■ **Problem description**: Begin at the line containing "At what coordinates" and give again every line to the end of the records, exactly, without the pictures.

■ **Data for review**:
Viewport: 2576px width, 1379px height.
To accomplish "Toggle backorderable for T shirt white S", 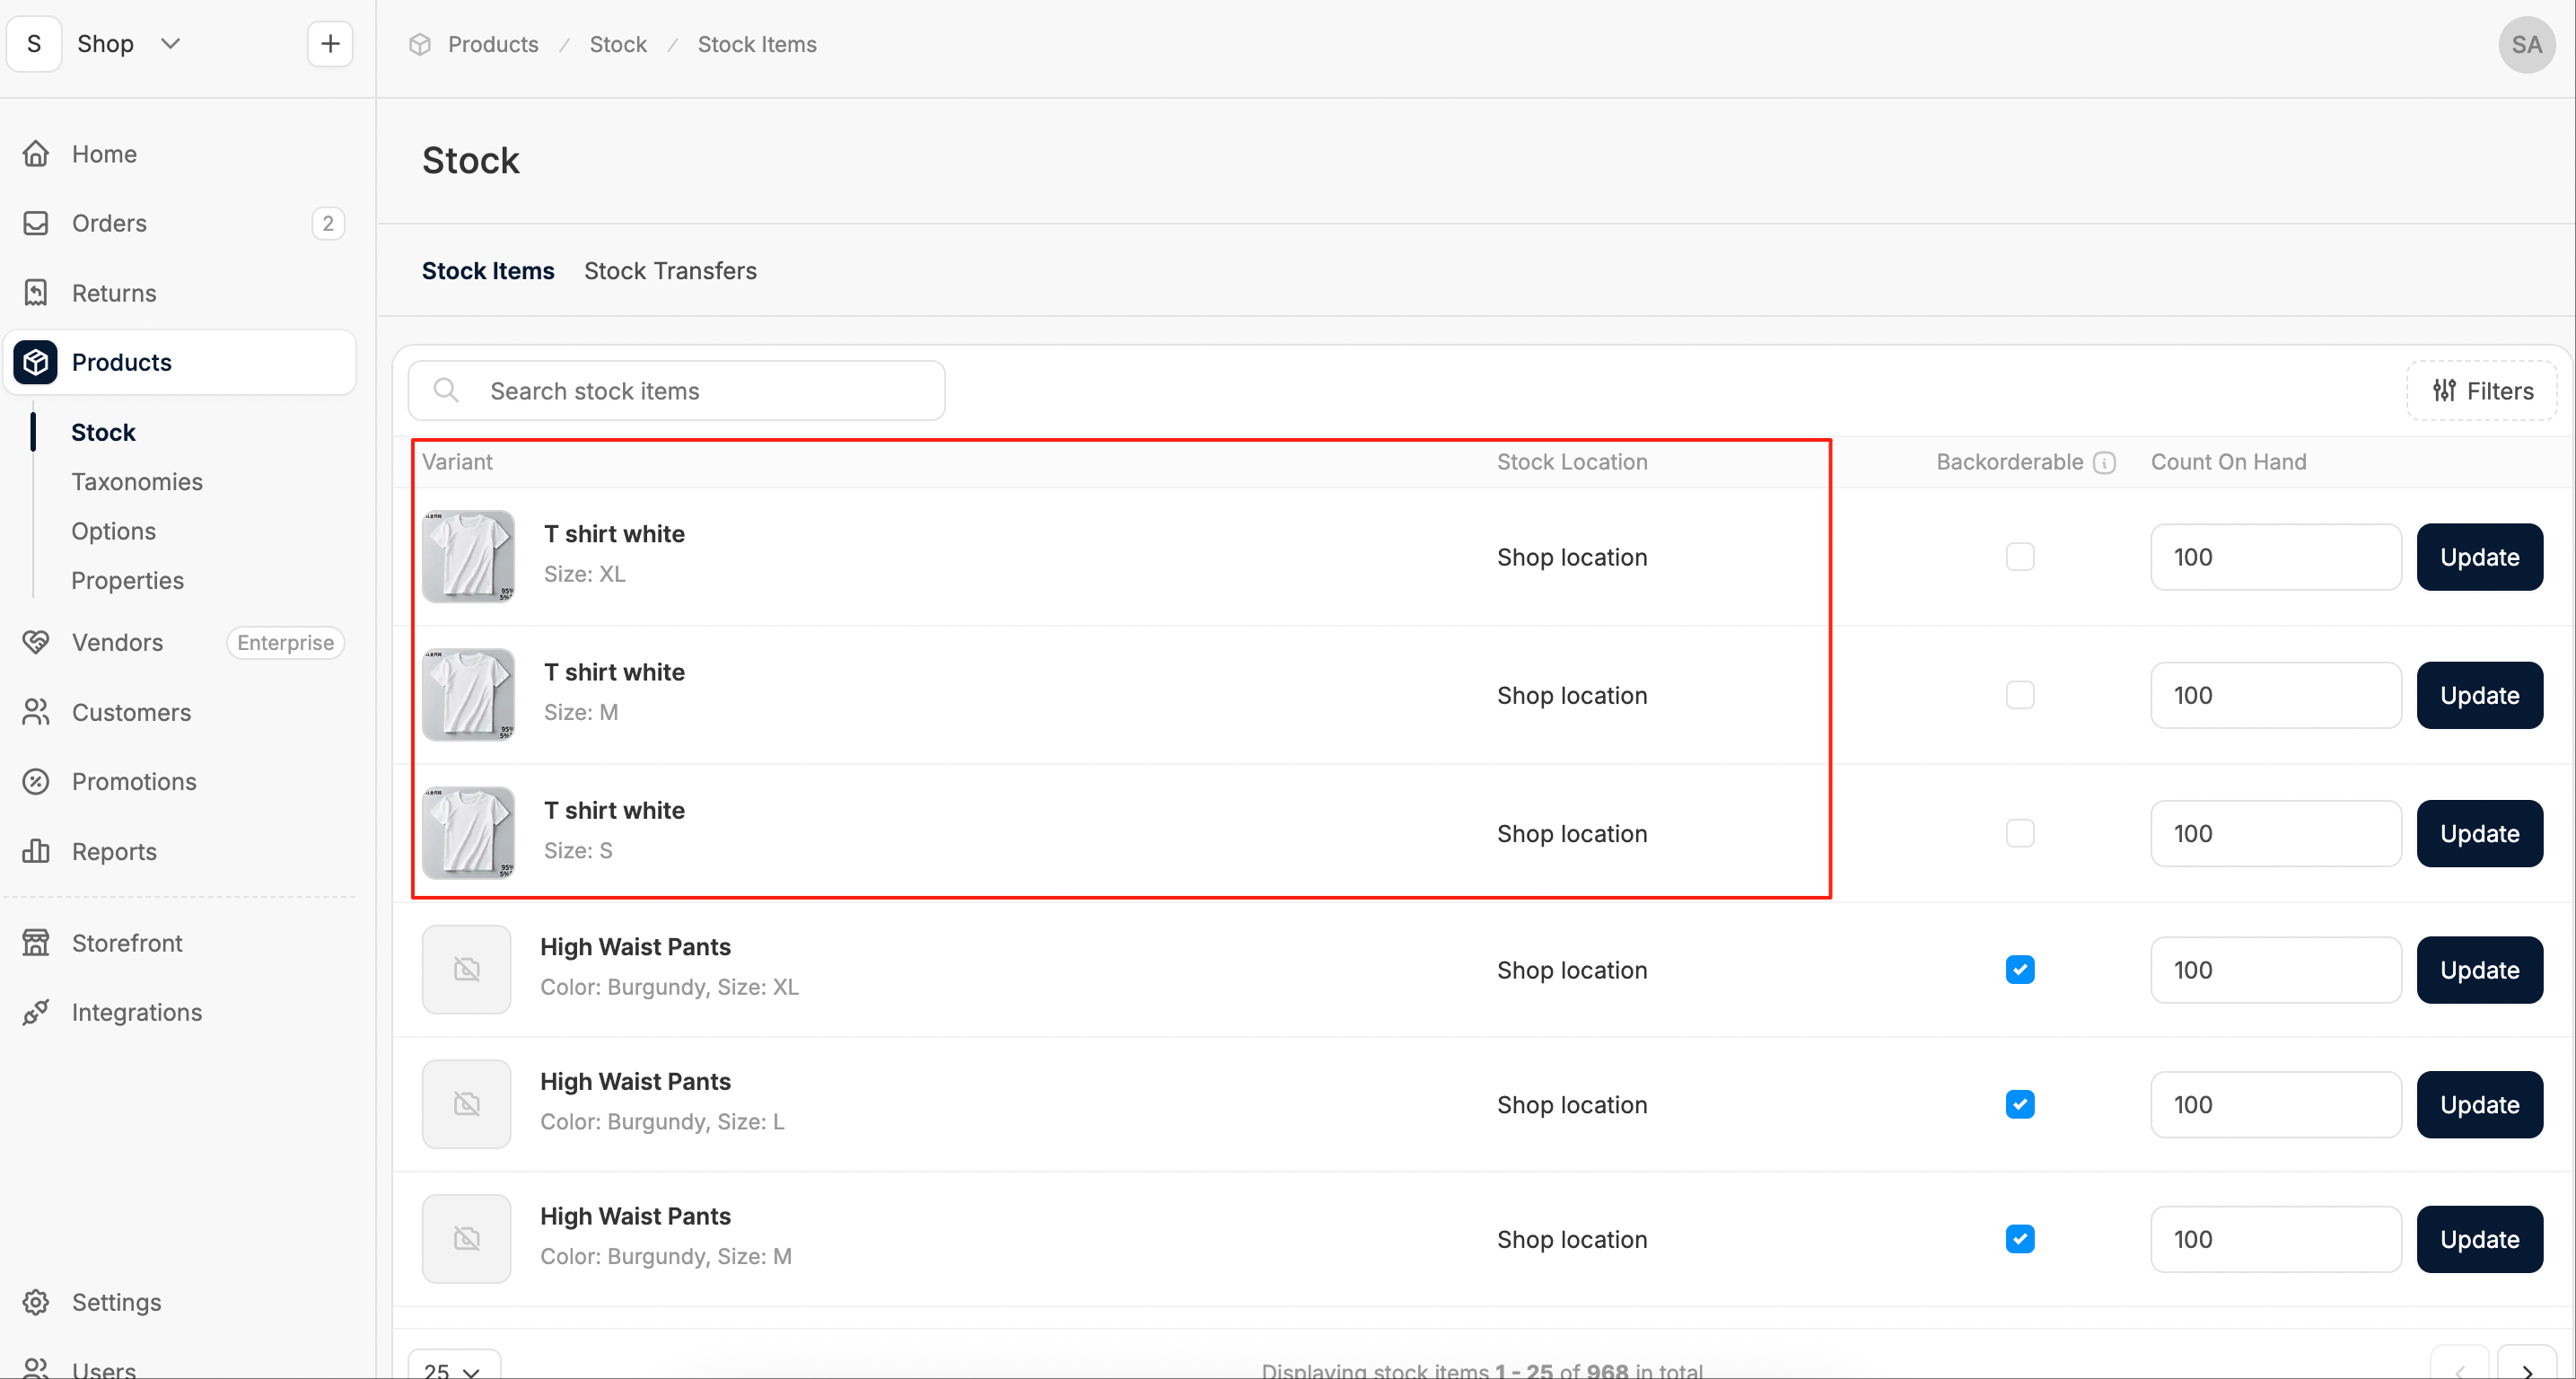I will (x=2020, y=833).
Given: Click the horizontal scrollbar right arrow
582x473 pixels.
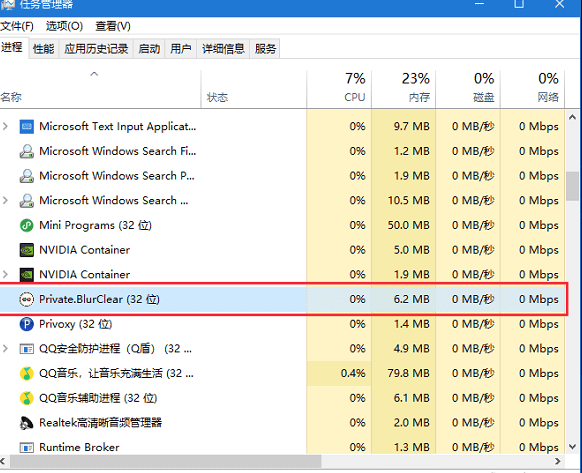Looking at the screenshot, I should coord(558,461).
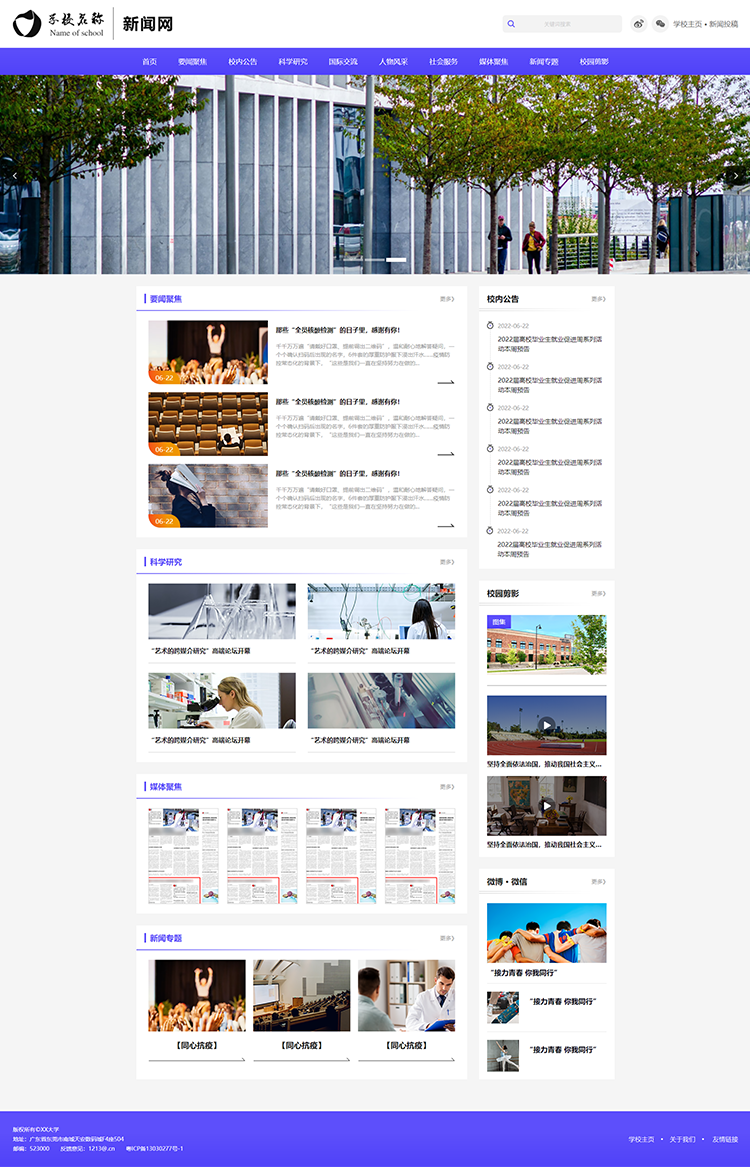Open the microscope researcher image in 科学研究
750x1167 pixels.
click(x=222, y=700)
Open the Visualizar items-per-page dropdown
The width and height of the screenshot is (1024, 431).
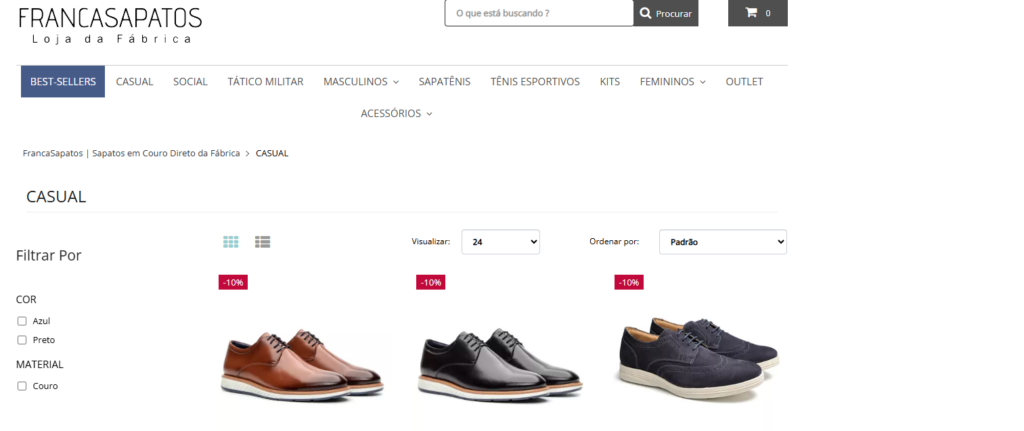[500, 242]
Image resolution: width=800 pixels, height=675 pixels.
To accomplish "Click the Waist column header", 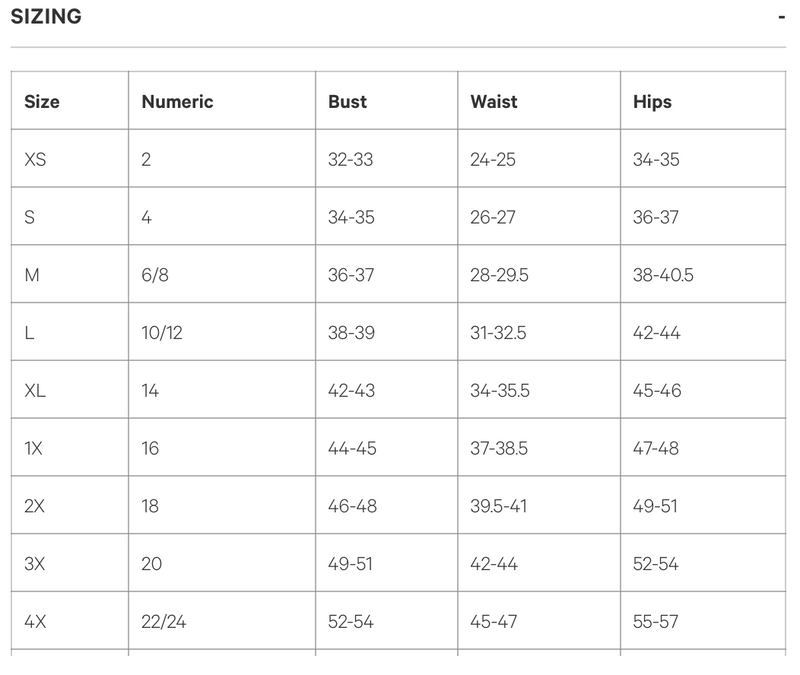I will point(494,101).
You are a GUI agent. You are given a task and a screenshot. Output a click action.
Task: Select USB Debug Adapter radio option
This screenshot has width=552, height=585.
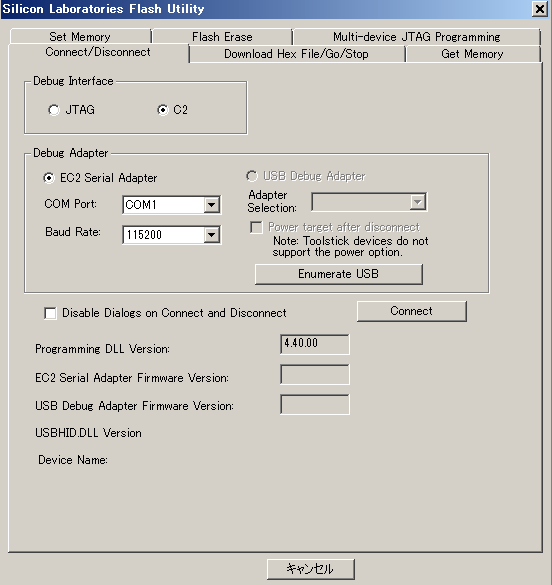(x=252, y=176)
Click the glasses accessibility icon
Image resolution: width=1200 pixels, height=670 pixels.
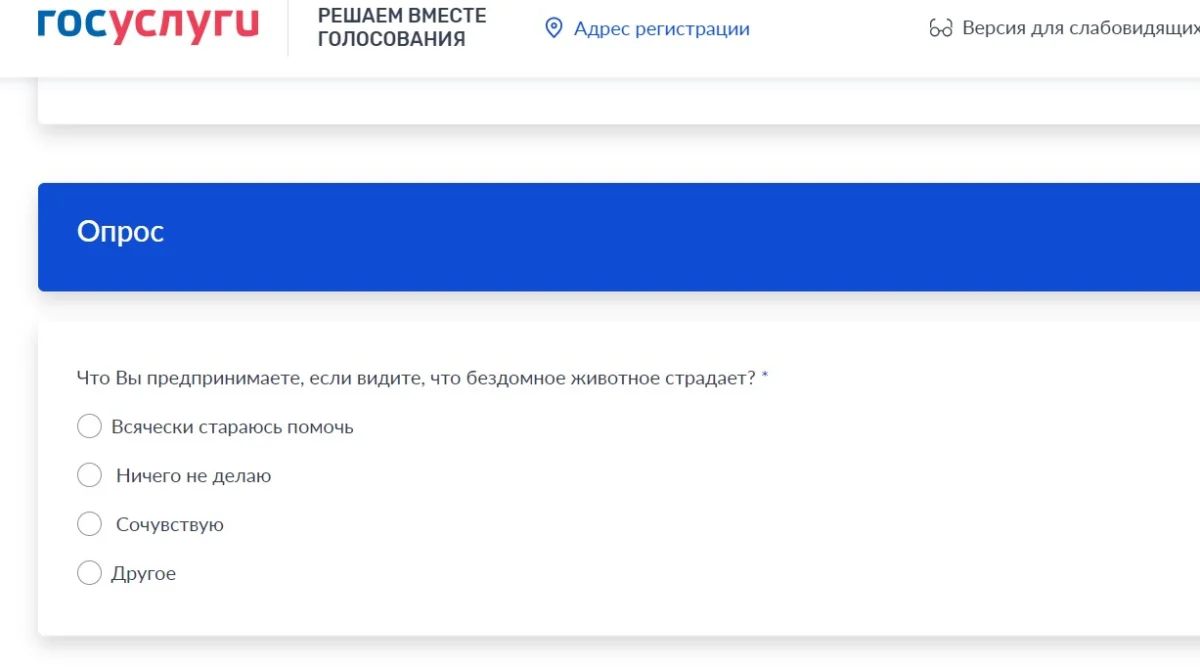[940, 28]
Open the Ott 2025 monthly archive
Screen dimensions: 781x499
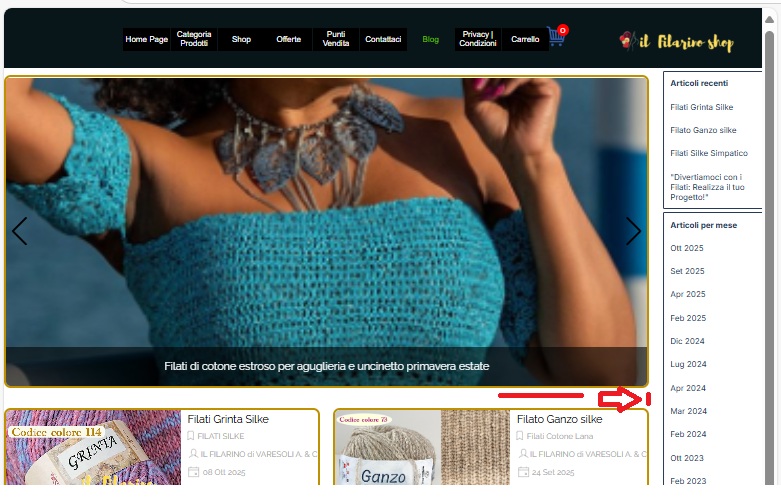coord(687,248)
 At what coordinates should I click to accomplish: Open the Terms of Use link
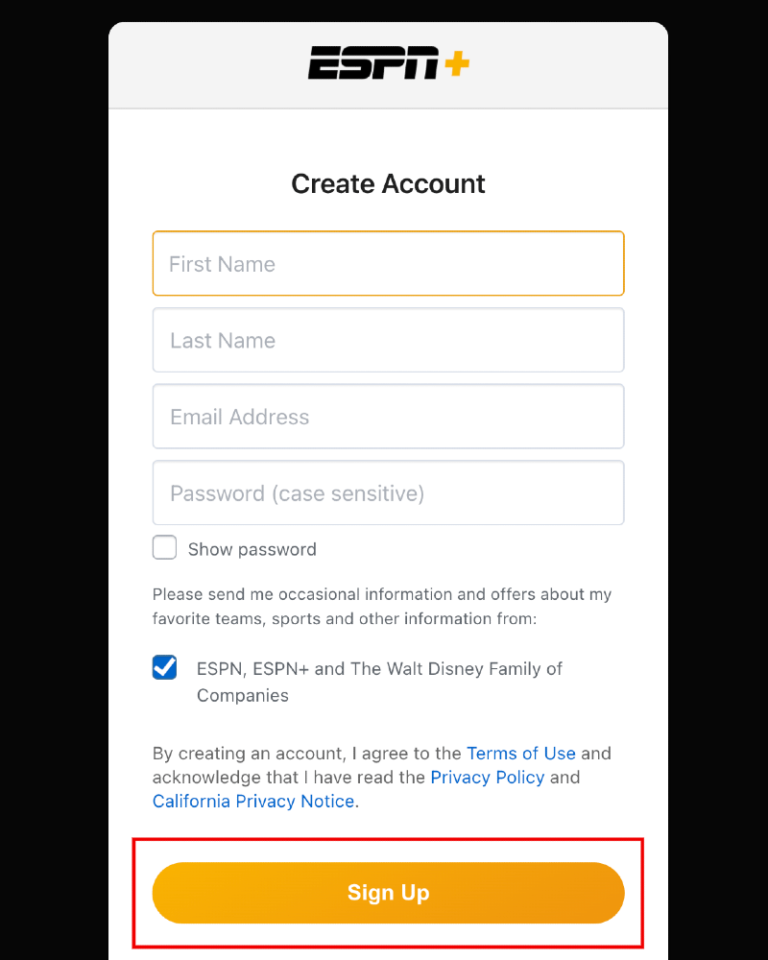point(521,753)
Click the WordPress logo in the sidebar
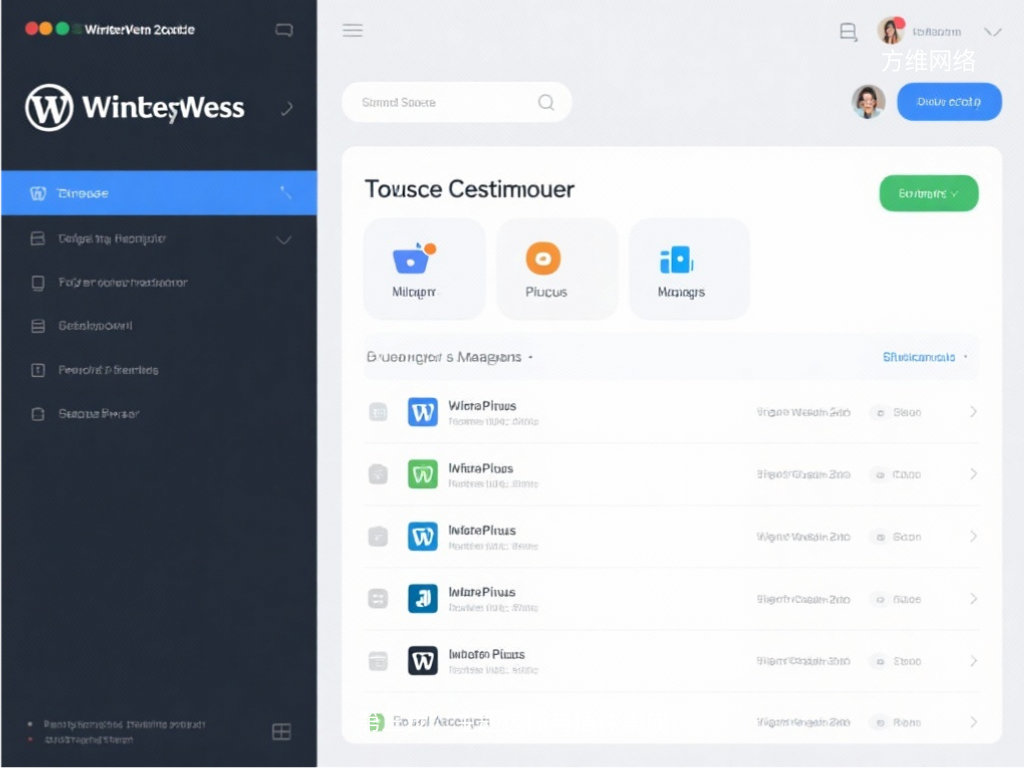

■ **Output**:
 At what coordinates should I click to accomplish: Open the Terms of Use link
point(521,753)
Click the WordPress logo in the sidebar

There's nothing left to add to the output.